-- Page text --
------------------------------------

Deepwater Horizon, Three Years Later
– August 6, 2013
BP-funded research aims to understand and mitigate impacts of hydrocarbon pollution in the Gulf of Mexico and elsewhere.
(From physicstoday / by Rachel Berkowitz) — On 20 April 2010 the Deepwater Horizon (DWH) drilling rig operating in the Mocando Prospect, a drilling block in the Gulf of Mexico, experienced a catastrophic failure that resulted in an explosion and fire, the ultimate sinking of the rig, and a discharge of gas and light sweet crude oil from an ocean depth of 1500 m. Eleven men who were working on the rig at the time of the explosion lost their lives.
A month later, BP committed $500 million over 10 years to fund independent research on the environmental and public health impact of the blowout. On 15 July, a steel cap was installed to plug the bottom of the gushing well; by 19 September the borehole itself was sealed.
To understand the disaster’s consequences, BP initiated the Gulf of Mexico Research Initiative (GOMRI), which includes eight research consortia comprising dozens of universities. GOMRI studies have estimated the rate and volume of petroleum released during the event, the mechanisms by which hydrocarbons move through the Gulf environment, and the impact of oil and gas on ecosystems. Despite GOMRI’s advances in understanding oceanographic effects associated with the spill, many uncertainties remain.
Outlining some questions
Two of the more pressing unsolved questions are how to determine the ecological health of the Gulf of Mexico, and how events in coastal regions connect to deep-ocean processes.
In a marine basin near any populated area, urban development and industrial activity affect freshwater supplies and contribute to oxygen depletion, coastal erosion, and other ecological concerns.[1] “The massive input of pollution and residual effects of the DWH discharge comes on top of this background level of challenges to a healthy ecosystem,” says Ian MacDonald, professor of biological oceanography at Florida State University.

------------------------------------

-- Information supplied --
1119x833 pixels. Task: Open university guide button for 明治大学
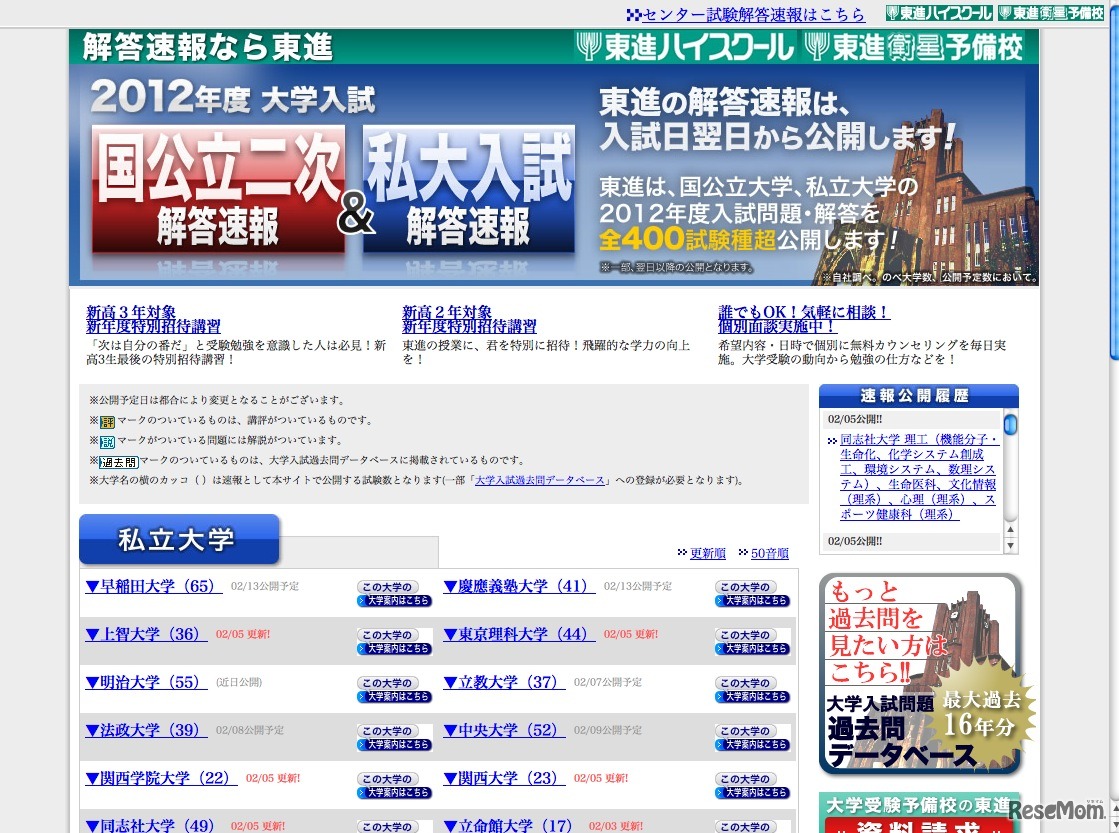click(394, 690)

------------------------------------

-- Tasks to complete --
**a.** Copy the Deepwater Horizon article from "A month later, BP" up to and including "many uncertainties remain.".
**b.** Carry on the Deepwater Horizon article from the point where it stops.
The material is not needed for anything here.

-- Numbered responses --
**a.**
A month later, BP committed $500 million over 10 years to fund independent research on the environmental and public health impact of the blowout. On 15 July, a steel cap was installed to plug the bottom of the gushing well; by 19 September the borehole itself was sealed.
To understand the disaster’s consequences, BP initiated the Gulf of Mexico Research Initiative (GOMRI), which includes eight research consortia comprising dozens of universities. GOMRI studies have estimated the rate and volume of petroleum released during the event, the mechanisms by which hydrocarbons move through the Gulf environment, and the impact of oil and gas on ecosystems. Despite GOMRI’s advances in understanding oceanographic effects associated with the spill, many uncertainties remain.

**b.**
The connections between the deep ocean, where DWH began to spurt oil, and the coastal zone are far from obvious. Some 80 km away from the stricken rig, the Mississippi River delta and beaches of Alabama and Florida are regions of extensive human interaction with the marine ecosystem. Oceanographers categorize ocean depths based on how much light they receive, and additional factors of wind mixing, thermocline, and shelf forcing affect each level. “We know the shallow realm is connected to the deep—things sink, and upwelling occurs—but we don’t understand it that well,” adds MacDonald.
River input to the northeast Gulf further complicates ecological relationships. Productivity—the rate of biomass generation—in the Gulf depends not only on basin dynamics, but also on Mississippi River outflow. “The spill highlighted how little we know about this part of the Gulf, and the ocean in general,” confirms Richard Snyder, director of the Center for Environmental Diagnostics and Bioremediation at the University of West Florida.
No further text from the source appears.